Pitch: enable bounds-checking for BufferPointers

scanon · January 30, 2024, 8:38pm

Currently Unsafe[Mutable]BufferPointer only does bounds-checks in Debug builds. They are elided in Release builds. @glessard and others have been experimenting with enabling them unconditionally, and the performance impact of doing so is pretty small in most cases.

Most usage of BufferPointer is as a "contiguous memory" abstraction, or for the purposes of transient interoperation with C and C++ or low-level memory management API, where the performance impact of bounds checks is usually acceptable (either because bulk operations are being done which can amortize the check, or the access pattern is regular so the optimizer can eliminate most of them) and the memory safety wins are significant. However, we also know that UnsafeBufferPointer is occasionally used in a performance-sensitive context specifically to avoid bounds checks on Array, and we want to be sure that this continues to be possible. Therefore I would like to propose:

Make all existing BufferPointer API (in particular, the Collection conformances) enforce bounds-checks in release as well as debug when building in Swift 6 mode.
Provide new [unchecked: Int] subscripts that do not do the check, and back-deploy them to provide an escape hatch when the performance impact of checking is onerous but you know that the access is safe.

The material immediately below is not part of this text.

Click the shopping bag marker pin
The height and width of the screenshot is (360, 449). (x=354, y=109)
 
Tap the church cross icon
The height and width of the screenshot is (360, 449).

tera · January 30, 2024, 8:47pm

That's good.

Alternative syntax for unchecked escape hatch: pointer[index, .unchecked] where unchecked is the only case of some SubscriptMode enumeration. Or similar but simpler: pointer[index, checked: false] with "checked: true" would match the new default behaviour.

Paul_Cantrell · January 30, 2024, 8:50pm

+1 to the goal, the approach, and the syntax.

glessard · January 30, 2024, 8:51pm

Predicating the checking on a parameter makes it difficult to eliminate the branch. This is in fact one of the issues with the debug-mode "only" approach, where in complex interactions of framework+stdlib+user-code, the branch isn't eliminated.

The static approach we are pitching eliminates that branch entirely.

scanon · January 30, 2024, 8:53pm

This is an important note--making the check unconditional actually makes debug code faster!

But, in @tera's example, that API would only support .unchecked, so it would also be branch-free.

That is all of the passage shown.